Contenu externe

Le contenu suivant a été fourni par des partenaires externes. Nous ne pouvons ainsi pas garantir son accessibilité à tous les utilisateurs.

Des milliers de filles et garçons ont accompagné jeudi un parent ou un proche au travail à l'occasion de la Journée "Futur en tous genres". Cette manifestation permet depuis 2001 à la future relève de découvrir des métiers au-delà de la barrière des sexes.

Les filles se sont ainsi rendues sur des chantiers, dans des entrepôts ou sur des voies de chemin de fer, tandis que les garçons se sont imprégnés de l'ambiance d'une crèche, d'un foyer pour personnes âgées ou d'un secrétariat, où les professions restent très majoritairement exercées par des femmes. Le but de cette journée est de montrer que les métiers n'ont pas de sexe.

Participation en hausse

L'année passée, plus de 1000 entreprises avaient joué le jeu. Cette année, elles étaient plus nombreuses, a assuré Joëlle Rebetez, coordinatrice du projet pour la Suisse romande, interrogée par l'ats. "Il y a un engouement particulièrement fort cette année, peut-être à cause du nouveau nom adopté l'année passée".

Reste à savoir si, après une bonne dizaine d'années d'efforts, l'opération débouche sur des résultats concrets. "C'est effectivement difficile à évaluer", reconnaît la coordinatrice romande.

Engouement pour les "cleantechs"

Si, "statistiquement, on ne voit pas encore beaucoup de différence", Joëlle Rebetez constate toutefois des tendances récentes réjouissantes, comme "un engouement des filles pour les 'cleantechs' et les technologies de l'environnement".

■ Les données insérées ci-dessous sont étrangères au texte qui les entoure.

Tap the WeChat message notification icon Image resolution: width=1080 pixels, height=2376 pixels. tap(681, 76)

Et de citer l'exemple, dans cette optique, de la Haute école spécialisée de l'Arc jurassien qui offraient aux filles l'opportunité de découvrir la microtechnique ou l'horlogerie, relève la coordinatrice.

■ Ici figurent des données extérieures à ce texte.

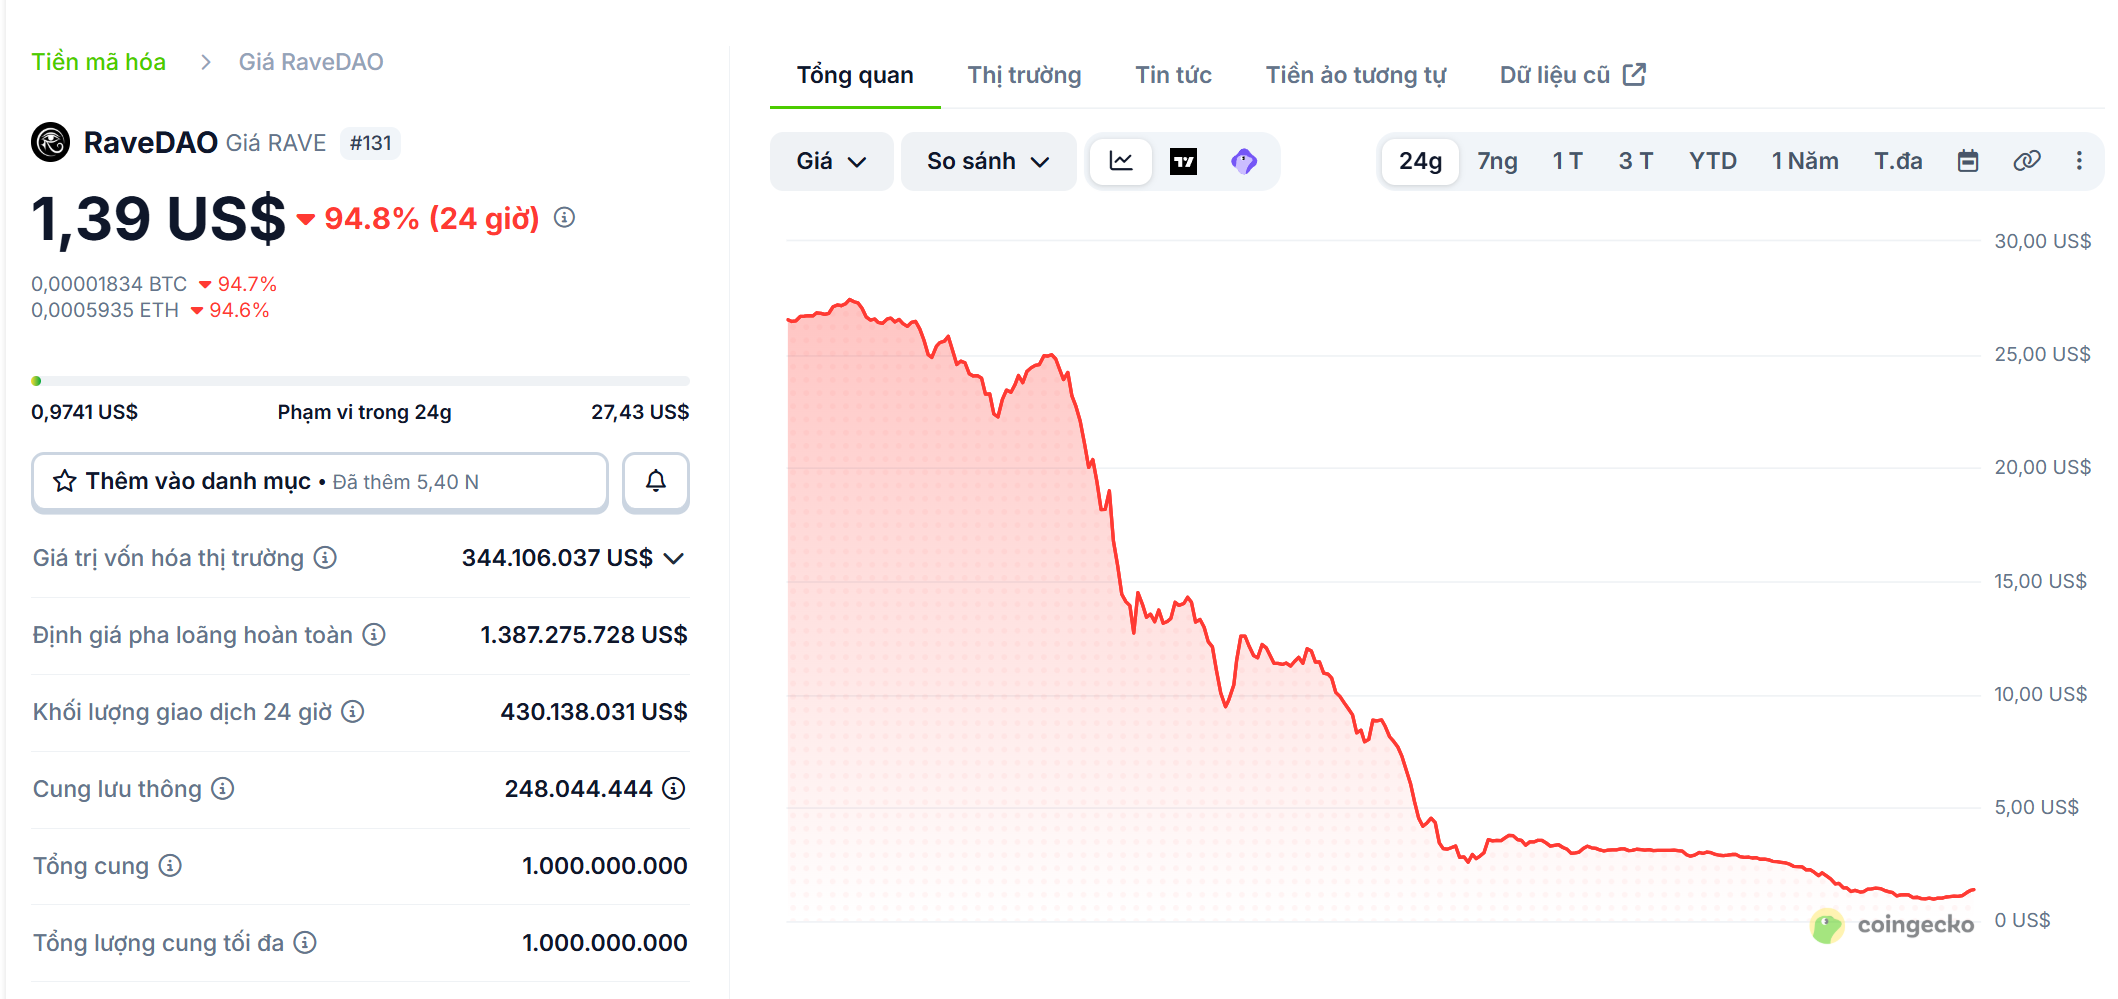Expand market cap value chevron

point(674,558)
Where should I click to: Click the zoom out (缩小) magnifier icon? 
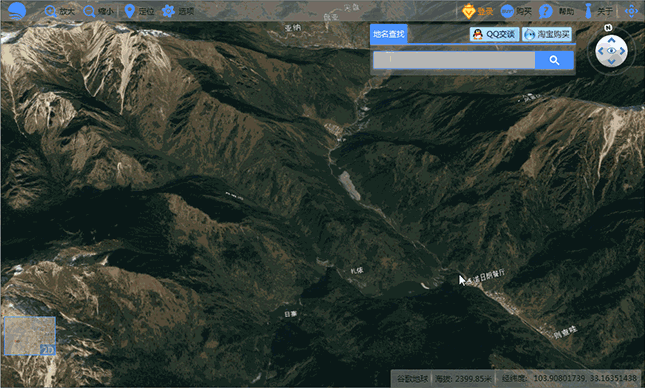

Les CFF ont annoncé quant à eux la participation de 750 filles et garçons qui accompagnaient leurs parents, contre 550 en 2005. D'ici 2014, l'ex-régie souhaite faire passer la part de son personnel féminin de 15% à 18%. Et pour les cadres supérieurs, l'objectif est de 15% de femmes.

Plusieurs cantons ont aussi mis la main à la pâte. Dans le canton de Vaud par exemple, plus de 75% des élèves de la 5e à la 7e année ont participé à cette journée.